Google Colab + OpenAI Whisper API
Google Colab is a free cloud service that allows you to run Python programs through a web interface. It is built on the Jupyter Notebook platform. While it primarily supports Python, R can be used with additional setup.
This only works for Transcription. It does not support diarization.
- Record the audio, somehow. I use a voice recorder program on my phone.
- Save the audio file to Google Drive. Note the folder you saved it into.
- Open up Google Colab and create a new notebook. You have to set up this account before you can open up Colab files as well.
- Start with installing and configuring the software needed:
!pip install git+https://github.com/openai/whisper.git
!sudo apt update && sudo apt install ffmpeg
- Click the “Run Cell” icon to the left. Alternatively press Ctrl + Enter.
- Click + Code after Whisper and ffmpeg are installed
- It will say “completed at <time>” on the bottom of the screen.
- Note: You will type in the command to run in step 10.
- Connect Colab to Google Drive. On the far left side, look for the folder icon:
- In the Files section, click on the Mount Drive option for Google Drive:
- Note: the first time you try to mount Google drive you will have to run a short script to mount it. When you click on the google drive icon, it prompts you to run it. No other work needed, and it is all automatic. (besides clicking run to start it).
- It will prompt you for permissions to access drive at this point.
- Type in the whisper command now: !whisper –language en “. That will create double quotes to paste the file path into. You will run this in step 12.
- Without — language en it looks at the start of the file for what language to use and it uses the first 30 seconds of the file to discover the language.
- This adds time to completing the task.
- Click on Drive, then My Drive, and then look for the file you want transcribed. Click the 3 dots at the end of the file name and click “Copy Path”.
- Paste the path in the double double quotes after !whisper. It will look like this:
!whisper “/content/drive/MyDrive/AI/test audio file.mp3”
- Click the “Run Cell” icon again, or press Ctrl + Enter.
- It takes a little while to run, and when it is done the text is in the console. Highlight the output you want, copy it (ctrl+c) and then paste it into a document.
- I have also created a tutorial that has these steps already in it.
NOTES on Whisper: This can take a while.

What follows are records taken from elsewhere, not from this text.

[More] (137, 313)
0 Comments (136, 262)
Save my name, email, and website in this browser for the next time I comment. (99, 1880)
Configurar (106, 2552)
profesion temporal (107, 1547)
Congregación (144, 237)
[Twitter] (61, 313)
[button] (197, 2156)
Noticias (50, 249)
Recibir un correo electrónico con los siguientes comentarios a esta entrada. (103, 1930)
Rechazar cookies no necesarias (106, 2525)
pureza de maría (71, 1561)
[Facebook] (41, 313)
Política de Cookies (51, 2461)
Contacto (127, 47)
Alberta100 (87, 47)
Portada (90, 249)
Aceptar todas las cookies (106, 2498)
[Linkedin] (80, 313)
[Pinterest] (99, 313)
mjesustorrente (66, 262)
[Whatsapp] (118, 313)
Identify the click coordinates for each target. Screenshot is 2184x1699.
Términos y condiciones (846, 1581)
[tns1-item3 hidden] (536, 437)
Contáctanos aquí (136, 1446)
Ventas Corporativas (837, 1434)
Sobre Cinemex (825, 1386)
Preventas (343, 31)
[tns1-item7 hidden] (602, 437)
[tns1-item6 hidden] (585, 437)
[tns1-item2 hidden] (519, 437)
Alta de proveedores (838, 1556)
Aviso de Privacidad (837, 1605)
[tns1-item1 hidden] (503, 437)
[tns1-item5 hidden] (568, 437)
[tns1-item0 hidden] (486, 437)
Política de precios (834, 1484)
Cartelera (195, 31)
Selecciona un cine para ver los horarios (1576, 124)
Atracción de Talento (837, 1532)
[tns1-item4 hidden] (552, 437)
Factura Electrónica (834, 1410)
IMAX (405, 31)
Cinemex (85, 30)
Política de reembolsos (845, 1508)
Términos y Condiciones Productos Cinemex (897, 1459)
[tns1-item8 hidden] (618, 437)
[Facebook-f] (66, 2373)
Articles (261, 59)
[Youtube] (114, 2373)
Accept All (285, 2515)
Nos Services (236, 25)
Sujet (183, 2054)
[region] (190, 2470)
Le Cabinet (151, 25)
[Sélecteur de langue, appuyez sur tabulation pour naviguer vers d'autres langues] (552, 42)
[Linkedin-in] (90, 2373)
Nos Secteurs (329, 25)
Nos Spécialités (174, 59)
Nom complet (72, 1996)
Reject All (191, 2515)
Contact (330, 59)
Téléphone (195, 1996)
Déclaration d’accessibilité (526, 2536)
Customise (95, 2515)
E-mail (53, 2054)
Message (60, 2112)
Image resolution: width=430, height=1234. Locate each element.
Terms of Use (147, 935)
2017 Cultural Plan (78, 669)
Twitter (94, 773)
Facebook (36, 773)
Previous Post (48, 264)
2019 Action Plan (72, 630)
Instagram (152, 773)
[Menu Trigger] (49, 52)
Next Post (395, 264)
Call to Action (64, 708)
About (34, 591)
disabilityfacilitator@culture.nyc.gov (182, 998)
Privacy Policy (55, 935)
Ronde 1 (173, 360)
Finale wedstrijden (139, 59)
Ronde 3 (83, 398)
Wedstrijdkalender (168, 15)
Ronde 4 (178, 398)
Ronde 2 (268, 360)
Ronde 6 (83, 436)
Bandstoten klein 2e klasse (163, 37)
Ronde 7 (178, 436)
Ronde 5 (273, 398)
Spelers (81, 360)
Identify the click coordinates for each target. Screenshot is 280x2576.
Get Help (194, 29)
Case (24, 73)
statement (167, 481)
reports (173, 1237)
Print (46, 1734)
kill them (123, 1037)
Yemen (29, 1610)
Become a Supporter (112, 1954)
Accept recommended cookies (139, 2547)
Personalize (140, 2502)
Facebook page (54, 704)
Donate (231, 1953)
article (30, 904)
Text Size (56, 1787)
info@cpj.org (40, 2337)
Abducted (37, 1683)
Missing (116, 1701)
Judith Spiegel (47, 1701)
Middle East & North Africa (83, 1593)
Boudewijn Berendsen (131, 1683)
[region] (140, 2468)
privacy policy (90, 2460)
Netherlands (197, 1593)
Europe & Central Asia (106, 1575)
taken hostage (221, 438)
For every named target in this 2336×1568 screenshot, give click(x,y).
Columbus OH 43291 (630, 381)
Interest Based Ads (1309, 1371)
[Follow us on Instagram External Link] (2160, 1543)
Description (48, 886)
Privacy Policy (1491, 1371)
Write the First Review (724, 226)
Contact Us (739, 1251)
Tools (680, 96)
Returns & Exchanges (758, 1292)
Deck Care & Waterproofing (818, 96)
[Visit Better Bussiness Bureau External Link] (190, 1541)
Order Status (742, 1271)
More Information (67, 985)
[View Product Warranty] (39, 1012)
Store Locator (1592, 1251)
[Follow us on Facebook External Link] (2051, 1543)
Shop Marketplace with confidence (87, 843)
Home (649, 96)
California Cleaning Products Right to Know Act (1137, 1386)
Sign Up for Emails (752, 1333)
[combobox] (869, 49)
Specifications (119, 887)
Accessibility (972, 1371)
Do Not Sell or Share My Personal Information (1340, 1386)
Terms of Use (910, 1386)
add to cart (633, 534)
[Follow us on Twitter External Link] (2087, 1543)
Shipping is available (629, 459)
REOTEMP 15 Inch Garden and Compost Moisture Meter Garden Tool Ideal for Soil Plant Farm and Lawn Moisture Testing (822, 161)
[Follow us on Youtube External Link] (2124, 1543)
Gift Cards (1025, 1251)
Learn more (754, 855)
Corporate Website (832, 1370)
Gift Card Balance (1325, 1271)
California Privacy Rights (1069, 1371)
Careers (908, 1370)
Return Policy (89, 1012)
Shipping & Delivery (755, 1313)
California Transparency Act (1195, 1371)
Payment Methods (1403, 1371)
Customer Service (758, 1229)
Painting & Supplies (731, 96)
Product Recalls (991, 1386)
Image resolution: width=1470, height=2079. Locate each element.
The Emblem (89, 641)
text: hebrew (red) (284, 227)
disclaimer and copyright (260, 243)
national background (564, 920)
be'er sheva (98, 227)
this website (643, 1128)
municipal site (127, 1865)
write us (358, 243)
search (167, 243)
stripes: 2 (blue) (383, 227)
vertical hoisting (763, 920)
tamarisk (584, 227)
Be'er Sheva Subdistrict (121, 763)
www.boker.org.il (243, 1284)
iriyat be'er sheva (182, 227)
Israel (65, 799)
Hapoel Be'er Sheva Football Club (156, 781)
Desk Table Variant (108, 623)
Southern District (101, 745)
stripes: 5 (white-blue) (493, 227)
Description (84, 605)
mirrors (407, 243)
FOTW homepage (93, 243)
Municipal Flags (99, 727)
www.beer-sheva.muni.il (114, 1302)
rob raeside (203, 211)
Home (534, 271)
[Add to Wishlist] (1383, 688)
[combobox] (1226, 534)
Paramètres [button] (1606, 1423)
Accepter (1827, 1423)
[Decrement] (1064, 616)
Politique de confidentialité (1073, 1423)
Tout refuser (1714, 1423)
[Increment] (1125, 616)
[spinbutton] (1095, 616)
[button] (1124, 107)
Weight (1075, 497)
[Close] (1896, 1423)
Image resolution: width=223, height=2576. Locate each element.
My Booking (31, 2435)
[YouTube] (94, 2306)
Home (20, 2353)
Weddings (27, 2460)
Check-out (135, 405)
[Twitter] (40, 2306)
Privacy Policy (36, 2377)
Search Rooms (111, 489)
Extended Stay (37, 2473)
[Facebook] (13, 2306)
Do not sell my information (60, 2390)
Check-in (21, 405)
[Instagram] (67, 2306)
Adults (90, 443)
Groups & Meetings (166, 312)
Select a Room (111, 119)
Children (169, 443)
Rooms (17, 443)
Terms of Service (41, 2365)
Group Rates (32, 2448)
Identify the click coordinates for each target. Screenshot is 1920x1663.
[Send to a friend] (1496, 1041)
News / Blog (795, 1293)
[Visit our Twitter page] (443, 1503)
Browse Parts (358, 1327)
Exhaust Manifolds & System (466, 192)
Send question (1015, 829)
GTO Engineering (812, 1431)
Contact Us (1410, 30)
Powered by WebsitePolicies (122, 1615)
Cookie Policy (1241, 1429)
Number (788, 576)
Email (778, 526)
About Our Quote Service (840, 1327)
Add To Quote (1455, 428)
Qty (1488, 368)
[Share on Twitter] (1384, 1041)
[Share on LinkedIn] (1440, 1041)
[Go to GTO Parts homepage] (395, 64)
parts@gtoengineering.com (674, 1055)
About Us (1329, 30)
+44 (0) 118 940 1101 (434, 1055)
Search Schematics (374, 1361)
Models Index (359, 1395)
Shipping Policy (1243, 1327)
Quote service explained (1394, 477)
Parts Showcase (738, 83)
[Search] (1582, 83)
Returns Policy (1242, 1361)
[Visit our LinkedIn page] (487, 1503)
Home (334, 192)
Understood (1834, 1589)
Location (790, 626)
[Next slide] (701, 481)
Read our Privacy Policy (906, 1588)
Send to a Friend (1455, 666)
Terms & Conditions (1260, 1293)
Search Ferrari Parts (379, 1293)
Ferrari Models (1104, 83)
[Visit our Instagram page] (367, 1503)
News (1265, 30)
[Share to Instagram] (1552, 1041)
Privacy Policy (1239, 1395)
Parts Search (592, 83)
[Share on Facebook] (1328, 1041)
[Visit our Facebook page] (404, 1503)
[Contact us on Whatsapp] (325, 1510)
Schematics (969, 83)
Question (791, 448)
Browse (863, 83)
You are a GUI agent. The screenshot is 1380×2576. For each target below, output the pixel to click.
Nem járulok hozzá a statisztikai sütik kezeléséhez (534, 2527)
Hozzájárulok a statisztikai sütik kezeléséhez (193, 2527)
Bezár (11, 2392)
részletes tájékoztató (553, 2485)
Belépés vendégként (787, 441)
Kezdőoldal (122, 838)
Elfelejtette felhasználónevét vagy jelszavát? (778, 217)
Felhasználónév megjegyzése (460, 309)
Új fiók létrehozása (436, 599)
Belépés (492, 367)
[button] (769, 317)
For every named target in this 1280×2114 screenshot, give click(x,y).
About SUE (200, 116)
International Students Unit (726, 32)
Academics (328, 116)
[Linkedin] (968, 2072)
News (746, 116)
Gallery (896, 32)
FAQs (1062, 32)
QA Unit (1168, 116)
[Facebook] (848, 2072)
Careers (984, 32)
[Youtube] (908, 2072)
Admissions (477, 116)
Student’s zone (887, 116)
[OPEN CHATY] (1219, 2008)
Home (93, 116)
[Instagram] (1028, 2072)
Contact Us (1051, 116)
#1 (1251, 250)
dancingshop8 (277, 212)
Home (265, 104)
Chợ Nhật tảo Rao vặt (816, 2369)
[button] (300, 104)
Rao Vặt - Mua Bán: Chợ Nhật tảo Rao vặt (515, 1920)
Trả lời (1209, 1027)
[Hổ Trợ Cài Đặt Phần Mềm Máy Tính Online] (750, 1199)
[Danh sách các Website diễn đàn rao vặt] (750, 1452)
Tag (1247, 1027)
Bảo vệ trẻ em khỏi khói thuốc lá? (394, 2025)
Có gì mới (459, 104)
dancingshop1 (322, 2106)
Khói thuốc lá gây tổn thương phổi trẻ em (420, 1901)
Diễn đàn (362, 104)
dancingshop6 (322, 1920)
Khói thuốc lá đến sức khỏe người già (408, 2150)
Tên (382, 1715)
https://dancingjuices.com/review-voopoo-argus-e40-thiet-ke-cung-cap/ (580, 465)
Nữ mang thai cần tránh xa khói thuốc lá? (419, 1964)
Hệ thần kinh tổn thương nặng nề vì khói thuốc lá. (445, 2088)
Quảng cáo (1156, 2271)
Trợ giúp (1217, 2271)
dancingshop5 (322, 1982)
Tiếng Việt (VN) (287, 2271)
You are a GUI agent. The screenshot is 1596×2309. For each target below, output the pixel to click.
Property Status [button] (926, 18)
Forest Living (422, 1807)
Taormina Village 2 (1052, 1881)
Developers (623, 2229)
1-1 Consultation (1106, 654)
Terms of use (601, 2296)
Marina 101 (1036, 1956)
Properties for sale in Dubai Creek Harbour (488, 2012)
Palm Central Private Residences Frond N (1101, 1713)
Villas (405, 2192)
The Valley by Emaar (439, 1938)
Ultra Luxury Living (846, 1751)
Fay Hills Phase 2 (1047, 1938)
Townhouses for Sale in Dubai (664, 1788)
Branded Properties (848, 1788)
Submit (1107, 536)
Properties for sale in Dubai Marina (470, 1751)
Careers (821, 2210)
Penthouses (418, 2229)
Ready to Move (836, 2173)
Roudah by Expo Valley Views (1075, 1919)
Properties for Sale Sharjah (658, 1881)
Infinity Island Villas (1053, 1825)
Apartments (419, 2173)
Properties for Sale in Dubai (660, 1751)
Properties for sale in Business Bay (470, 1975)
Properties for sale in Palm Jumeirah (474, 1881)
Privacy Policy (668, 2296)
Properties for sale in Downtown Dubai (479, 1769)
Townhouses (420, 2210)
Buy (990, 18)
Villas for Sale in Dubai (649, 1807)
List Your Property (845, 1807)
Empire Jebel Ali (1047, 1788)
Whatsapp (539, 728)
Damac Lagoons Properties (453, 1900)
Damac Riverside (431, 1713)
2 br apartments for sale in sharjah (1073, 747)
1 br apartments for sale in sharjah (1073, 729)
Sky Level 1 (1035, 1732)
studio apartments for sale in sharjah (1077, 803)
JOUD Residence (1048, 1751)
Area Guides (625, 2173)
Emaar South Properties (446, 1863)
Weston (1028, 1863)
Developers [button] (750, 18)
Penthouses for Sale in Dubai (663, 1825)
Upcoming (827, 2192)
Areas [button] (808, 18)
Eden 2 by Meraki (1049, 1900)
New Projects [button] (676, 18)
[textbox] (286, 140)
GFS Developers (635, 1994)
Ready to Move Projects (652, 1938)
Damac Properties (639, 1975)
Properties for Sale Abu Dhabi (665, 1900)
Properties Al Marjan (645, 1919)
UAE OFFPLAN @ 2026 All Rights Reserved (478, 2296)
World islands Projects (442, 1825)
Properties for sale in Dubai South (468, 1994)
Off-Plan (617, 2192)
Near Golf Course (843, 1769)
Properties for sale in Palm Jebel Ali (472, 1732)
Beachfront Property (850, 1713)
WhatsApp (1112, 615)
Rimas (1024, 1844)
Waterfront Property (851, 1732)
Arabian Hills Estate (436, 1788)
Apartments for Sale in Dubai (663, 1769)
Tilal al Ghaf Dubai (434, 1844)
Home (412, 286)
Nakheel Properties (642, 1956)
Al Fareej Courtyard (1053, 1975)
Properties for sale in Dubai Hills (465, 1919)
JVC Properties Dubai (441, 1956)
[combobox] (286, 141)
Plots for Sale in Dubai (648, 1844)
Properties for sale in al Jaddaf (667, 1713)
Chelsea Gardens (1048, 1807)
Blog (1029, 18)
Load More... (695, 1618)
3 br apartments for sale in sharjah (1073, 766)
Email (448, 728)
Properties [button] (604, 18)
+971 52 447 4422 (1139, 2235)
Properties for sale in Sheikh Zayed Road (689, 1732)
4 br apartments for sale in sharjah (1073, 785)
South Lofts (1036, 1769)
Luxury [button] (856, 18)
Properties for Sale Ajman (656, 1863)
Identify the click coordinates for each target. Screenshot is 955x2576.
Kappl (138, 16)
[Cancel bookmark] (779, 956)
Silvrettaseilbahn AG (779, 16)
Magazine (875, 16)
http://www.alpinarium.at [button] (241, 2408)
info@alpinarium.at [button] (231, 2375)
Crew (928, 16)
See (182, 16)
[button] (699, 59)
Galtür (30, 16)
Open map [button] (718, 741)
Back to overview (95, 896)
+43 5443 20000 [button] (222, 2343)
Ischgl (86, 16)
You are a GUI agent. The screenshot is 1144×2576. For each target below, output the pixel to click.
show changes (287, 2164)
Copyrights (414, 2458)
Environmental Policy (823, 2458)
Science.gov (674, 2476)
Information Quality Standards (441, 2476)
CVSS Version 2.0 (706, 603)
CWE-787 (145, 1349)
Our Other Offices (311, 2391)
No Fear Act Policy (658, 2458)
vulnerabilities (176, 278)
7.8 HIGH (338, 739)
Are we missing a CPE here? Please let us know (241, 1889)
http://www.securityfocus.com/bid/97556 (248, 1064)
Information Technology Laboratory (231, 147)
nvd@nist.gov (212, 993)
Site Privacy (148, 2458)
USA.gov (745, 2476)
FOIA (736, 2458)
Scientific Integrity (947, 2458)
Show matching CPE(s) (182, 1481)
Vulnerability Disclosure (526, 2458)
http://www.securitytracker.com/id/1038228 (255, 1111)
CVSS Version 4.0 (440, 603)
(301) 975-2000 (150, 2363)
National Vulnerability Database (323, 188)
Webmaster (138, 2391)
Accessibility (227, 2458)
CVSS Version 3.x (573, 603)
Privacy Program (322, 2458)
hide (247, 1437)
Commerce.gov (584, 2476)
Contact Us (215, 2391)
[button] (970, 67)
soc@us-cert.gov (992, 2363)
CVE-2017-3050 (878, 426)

Especially for LARGE files. Even a small file, less than 20 seconds can take minutes to run. My example file is 16 seconds and it took 2 minutes and 30 seconds to complete. With –-language en it took 1 min 38 seconds.
I recommend adding the –language tag.
You can find out more about the Whisper API here: https://platform.openai.com/docs/guides/speech-to-text/ . You can find out about the languages it works with as well as options you can set for timestamps. It also talks about breaking up longer/larger audio into 25MB chunks.
The Whisper API FAQ is here: https://help.openai.com/en/articles/7031512-whisper-audio-api-faq
Both these tools have their sweet spots. Google AI Studio is perfect when you need something quick and cloud-based, while OpenAI Whisper through Colab gives you more control and can handle trickier audio files. Choose what works best for your needs, and say goodbye to manual transcription headaches.
A quick heads-up: AI transcription technology keeps getting better by the day. While these tools are solid choices right now, keep an eye out for updates and new features. That’s the beauty of living in the AI age – there’s always something new and improved around the corner.